Speaking to members of the Amherst Rotary Club on Monday, the NCC’s Nova Scotia program manager Craig Smith said a habitat corridor is vital to the survival of the Mainland moose in Nova Scotia.
“We believe the Chignecto isthmus is the only real opportunity left to bolster our Nova Scotia endangered Mainland moose population without having to go through the ridiculous act of trucking some moose in,” Smith said. “We’ve been working with our partners in government to secure an intact habitat corridor. The idea is if we secure the habitat now there will be an opportunity for large mammals, like moose and other animals, to move across that landscape.”
A key part of the effort was the much-publicized Moose Sex project that raised money to purchase several pieces of land on both sides of the Nova Scotia-New Brunswick border. Smith said the Nova Scotia campaign raised the money it needed, while work is still proceeding to purchase the land it has identified in New Brunswick.

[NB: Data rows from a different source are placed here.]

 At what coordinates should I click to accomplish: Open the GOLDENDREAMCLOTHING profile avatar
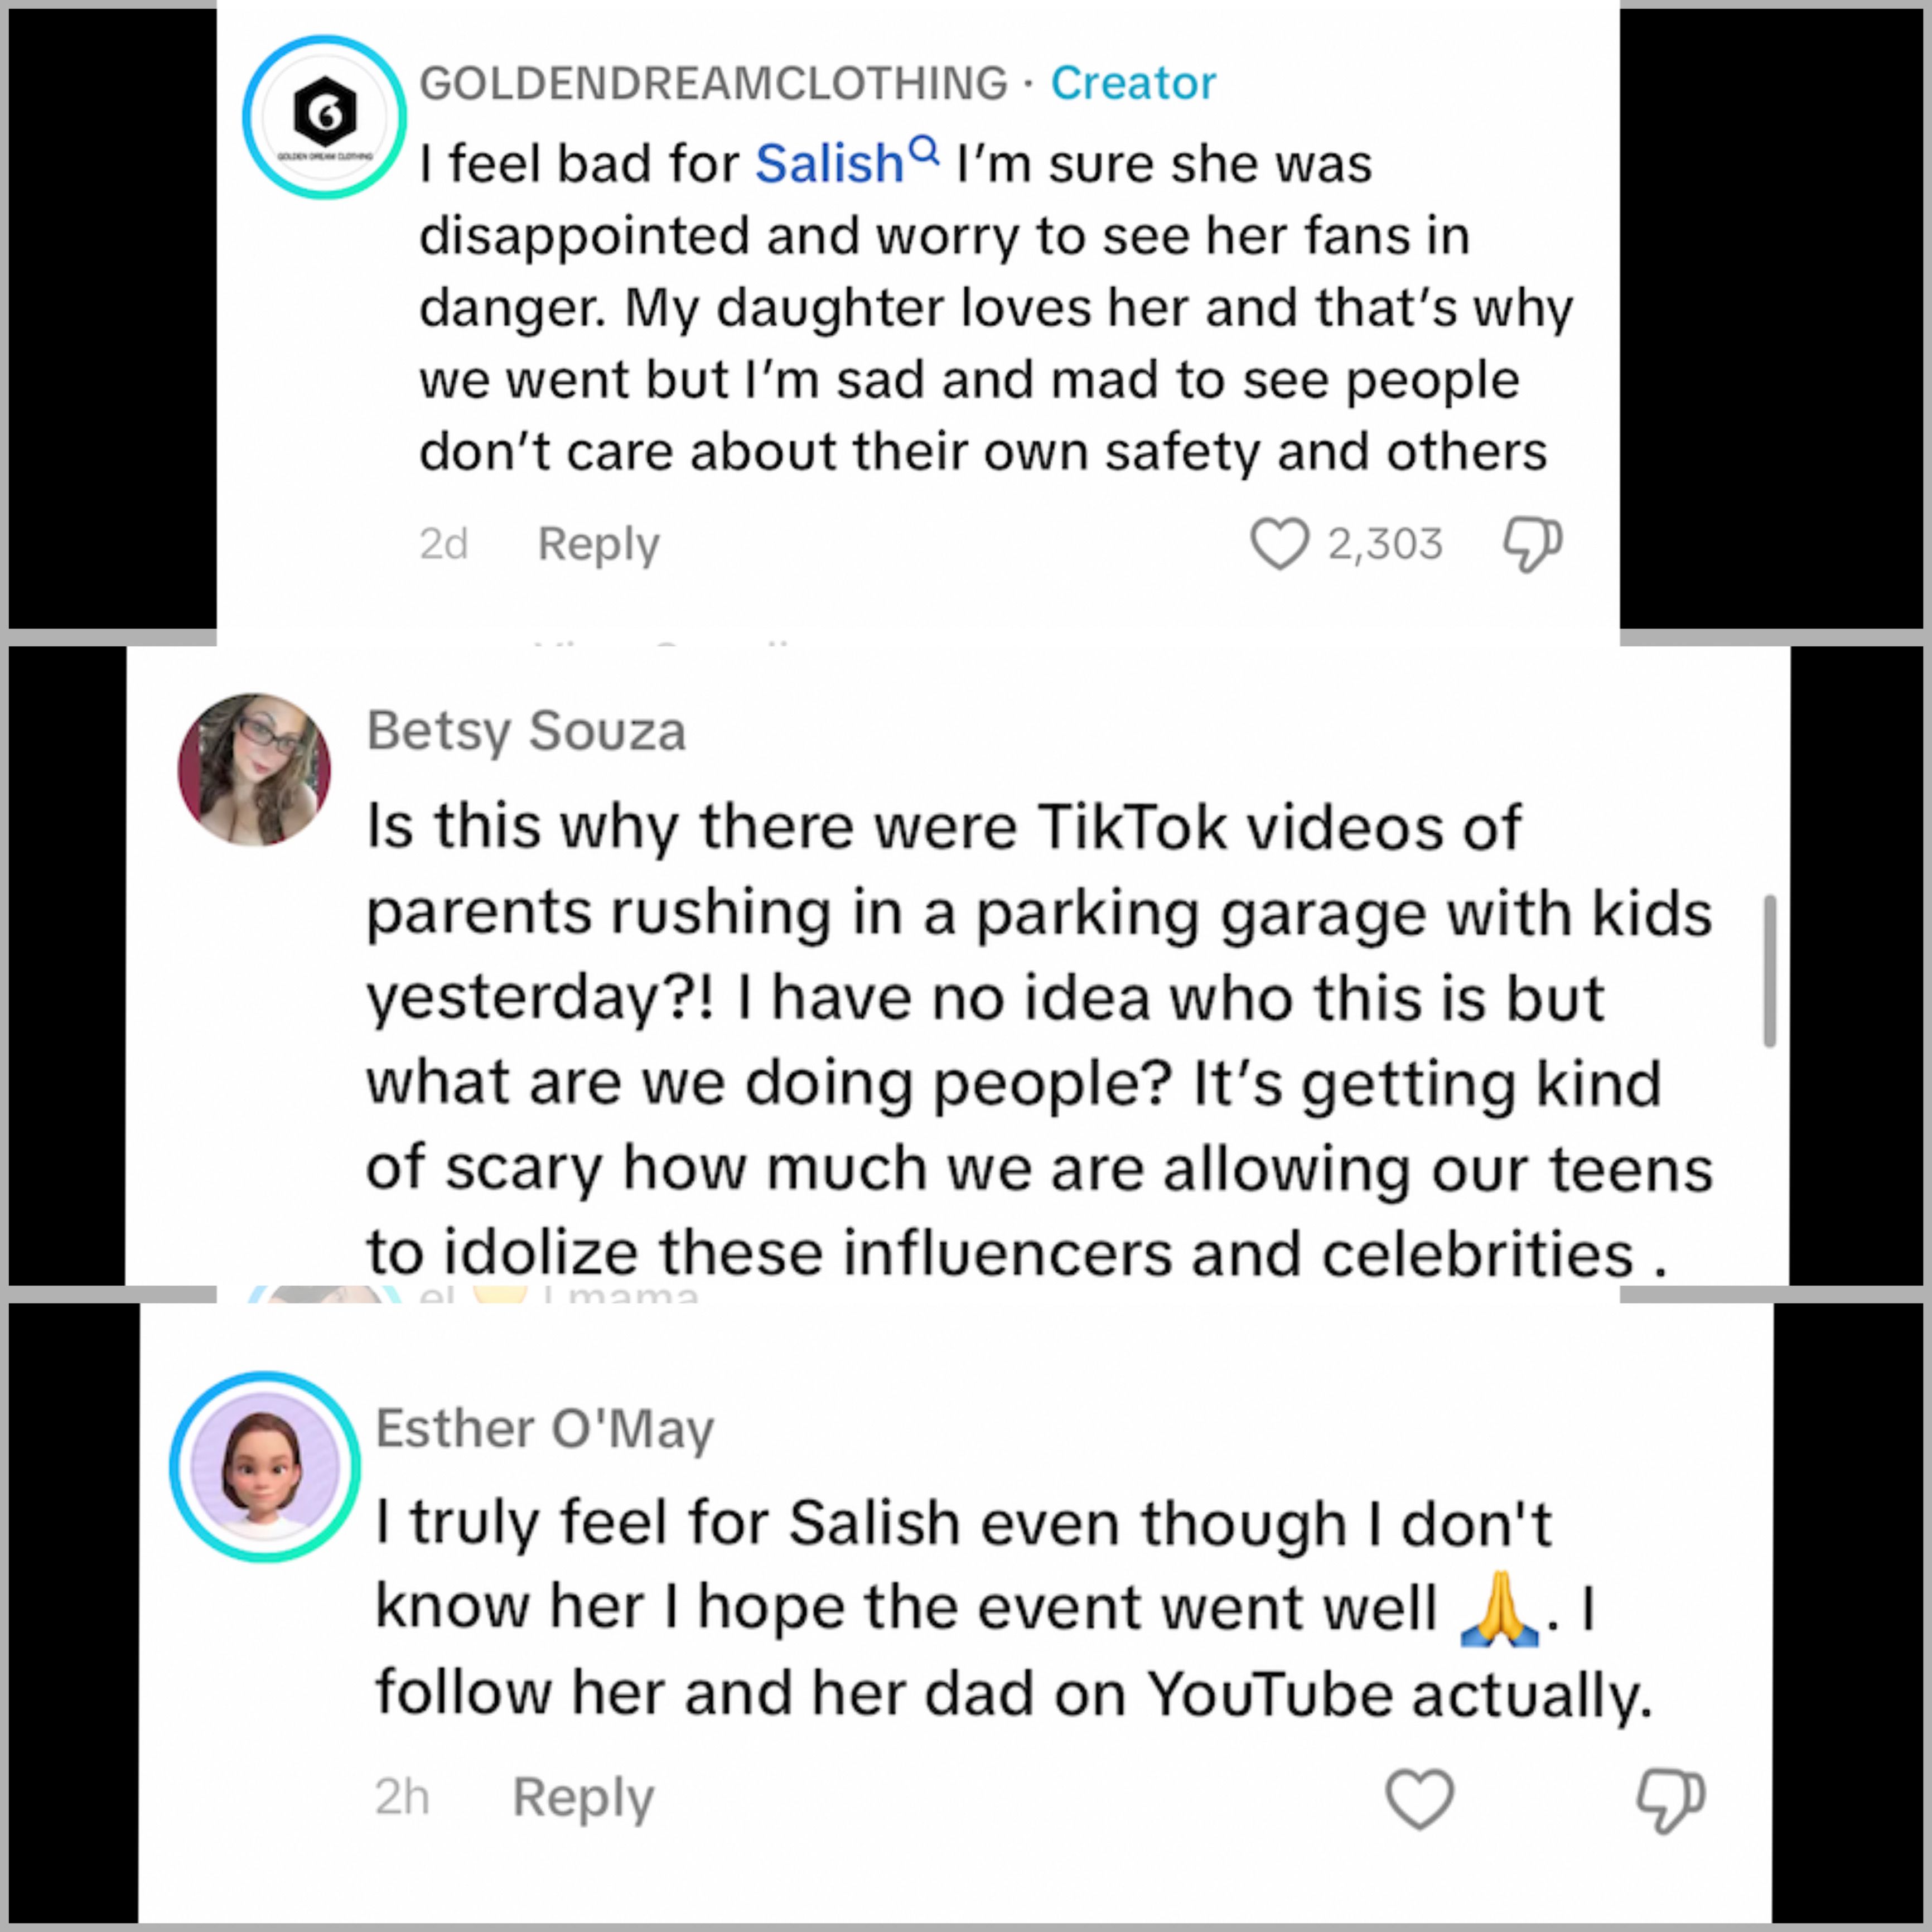click(x=324, y=117)
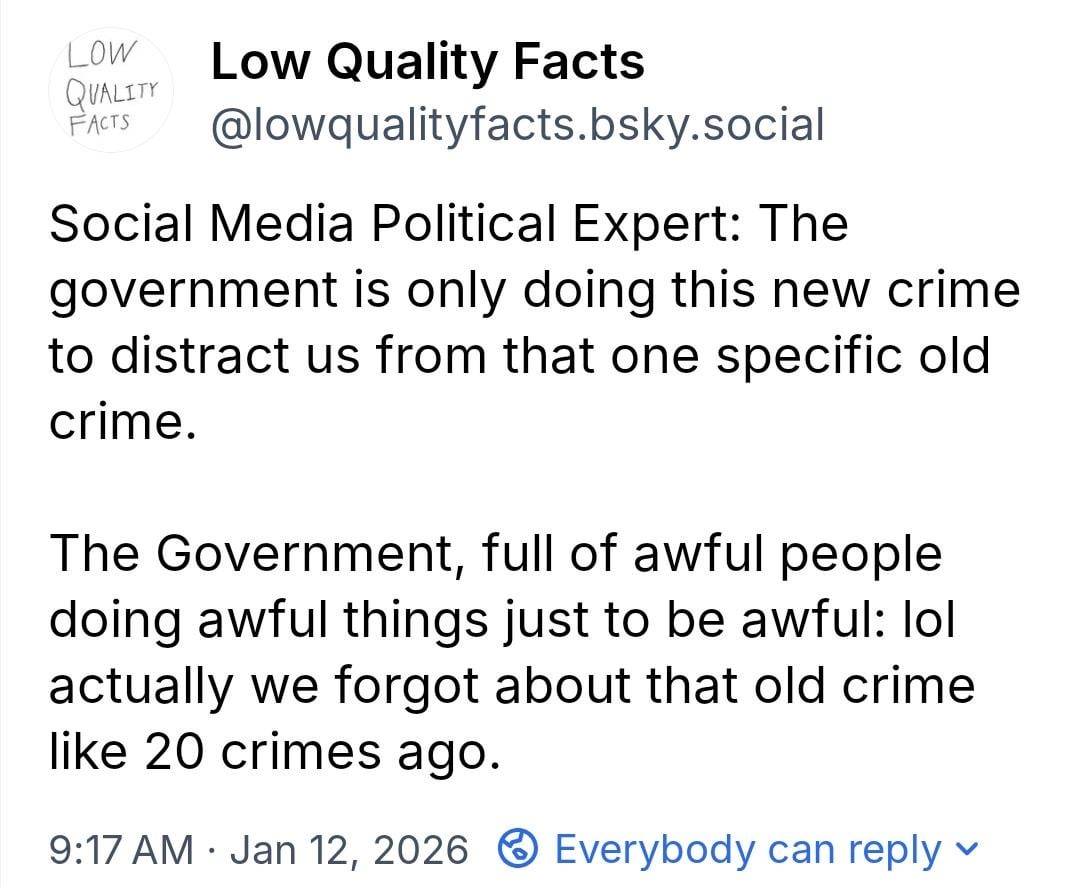
Task: Click the @lowqualityfacts.bsky.social handle
Action: (517, 125)
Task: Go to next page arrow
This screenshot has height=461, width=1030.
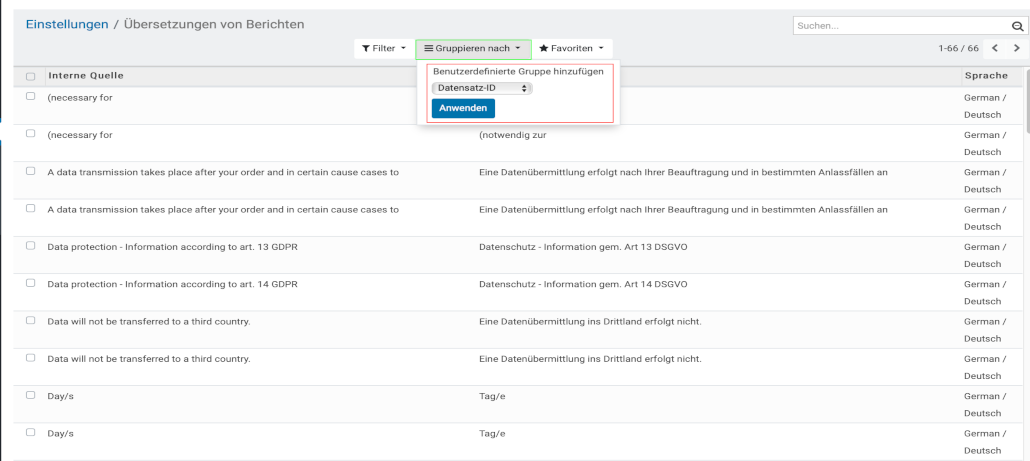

Smith said the project garnered national and international headlines with stories in the Toronto Star, Time Magazine and the Times newspaper in the United Kingdom. The international exposure has also paid dividends in donations which came from as far as Australia and New Zealand.
Smith said it’s vital to protect the isthmus, adding there’s an abundant moose population in New Brunswick but a serious lack of Mainland moose in Nova Scotia.
On top of that, he said, there are 245 records of 20 provincially rare plant species along the isthmus, various rare wetland types and 59 breeding birds including declining and threatened species.
The isthmus project is just one of several underway in Nova Scotia, with others along the Eastern Shore and the South Shore. The Northumberland Strait project, that includes the shoreline in both Nova Scotia and New Brunswick, also includes work to protect the Pugwash Estuary.
He said the NCC takes a business based and science driven approach to land conservation with its efforts focused on conservation planning, land securement and land stewardship.
“There is a need societally to conserve species and ecosystems on the landscape,” he said. “While government works on the Crown land side, we work on the private land side.”
The organization develops conservation plans that focus on detailing the species, the ecosystems and biodiversity in eco-regions across the continent. From there sensitive lands are identified and work begins to acquire them. After they’re acquired, the NCC manages them.
The NCC also works with communities on its stewardship plans and considers how land is being used and how it can be conserved while being sensitive to community needs at the same time.
To date, there are 25,000 acres protected in Nova Scotia, 50,000 acres in Atlantic Canada and 2.6 million acres across Canada.